Shane Jennings
- Born: 14 January 2001 (age 25) Ballinasloe, County Galway, Ireland
- Height: 191 cm (6 ft 3 in)

Rugby union career
- Position: Centre

Senior career
- Years: Team / Apps / (Points)
- 2019–: Connacht / 30 / (25)
- Correct as of 20 March 2026

International career
- Years: Team / Apps / (Points)
- 2021: Ireland U20 / 4 / (5)
- 2021: Ireland Sevens / 2 / (0)
- Correct as of 28 November 2021

= Shane Jennings (rugby union, born 2001) =

Irish rugby union player

Shane Jennings (born 14 January 2001) is an Irish rugby union player, currently playing for United Rugby Championship and European Rugby Champions Cup side Connacht. His preferred position is centre.

==National team==
Jennings represents the Ireland national rugby sevens team on the World Rugby Sevens Series.
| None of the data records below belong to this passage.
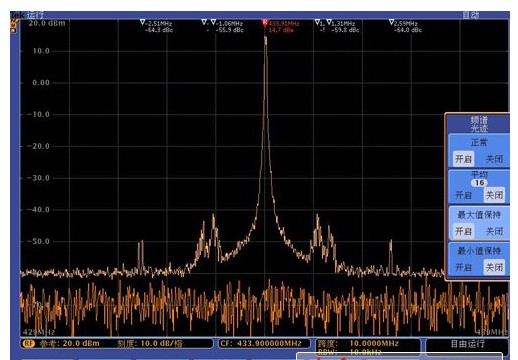Click the 频谱光迹 menu header

479,124
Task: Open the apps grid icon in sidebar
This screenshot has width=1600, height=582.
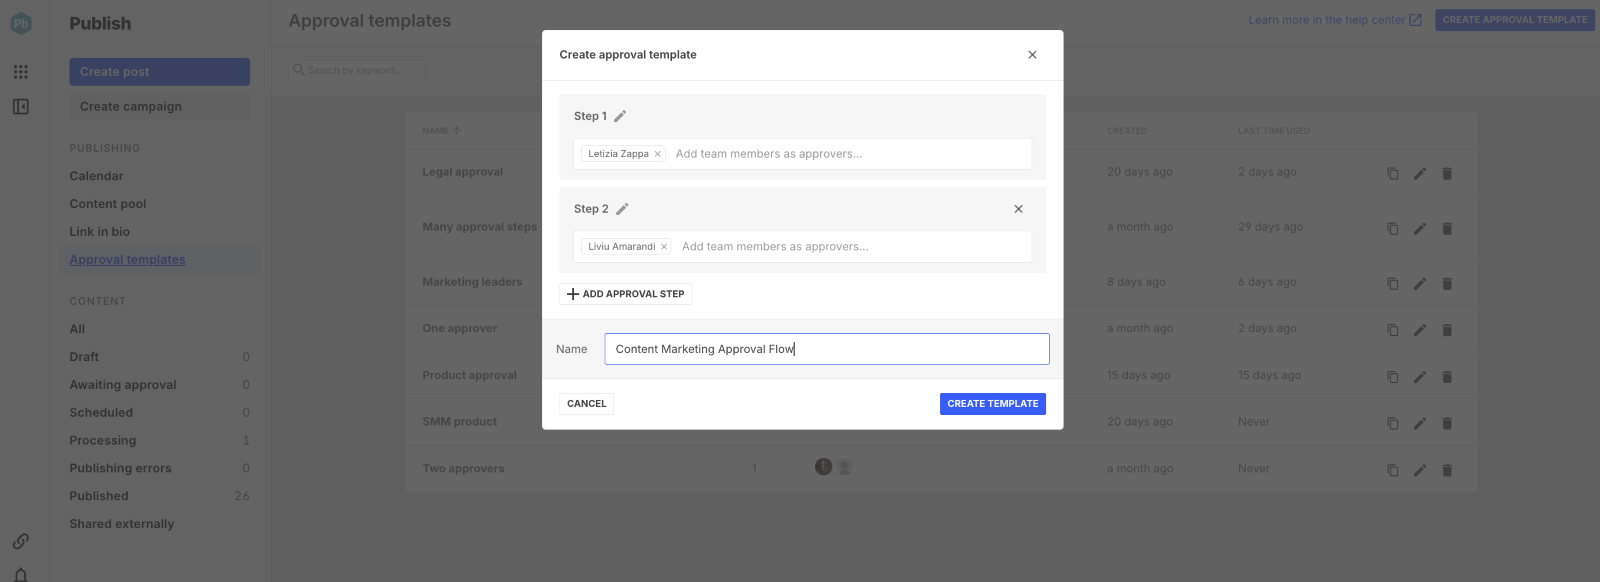Action: click(x=21, y=72)
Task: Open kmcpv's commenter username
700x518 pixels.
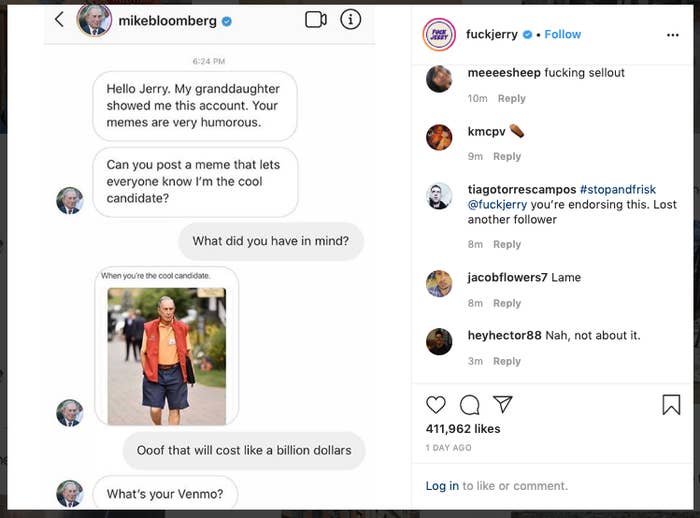Action: tap(484, 131)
He debuted for the national sevens team in 2021.

==Early life==
Jennings was born in Ballinasloe, County Galway. He attended Garbally College. Jennings has played for Ballinasloe RFC and Garbally College. Shane won an All Ireland minor medal with Galway in 2018 and earning the man of the match award for his display in the final in Croke Park.